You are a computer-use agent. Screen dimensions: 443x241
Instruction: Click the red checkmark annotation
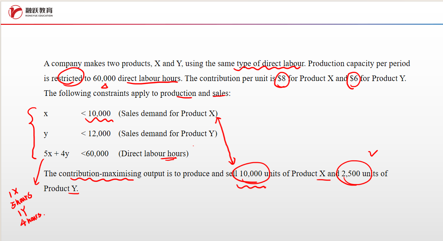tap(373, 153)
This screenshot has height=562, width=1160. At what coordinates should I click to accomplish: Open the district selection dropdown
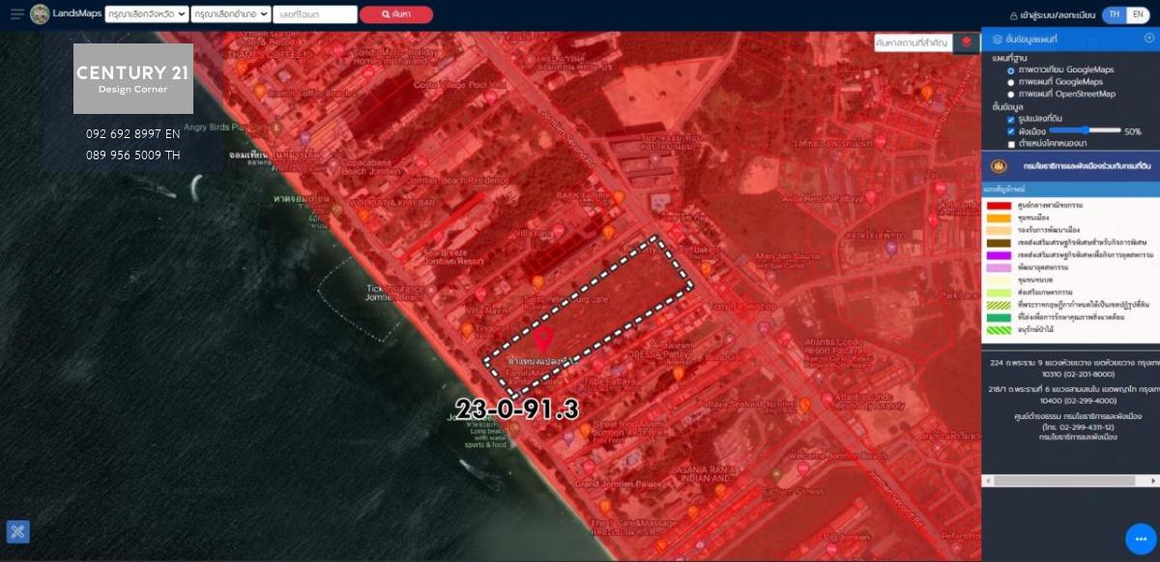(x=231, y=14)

--

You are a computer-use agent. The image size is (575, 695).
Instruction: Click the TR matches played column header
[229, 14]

◆ YOUR OBJECTIVE
Review the preceding data and report every line that includes the string "agent".

◆ EXPECTED OUTPUT
You are a computer-use agent. Screen dimensions: 443x241
You are a computer-use agent. The image size is (575, 695).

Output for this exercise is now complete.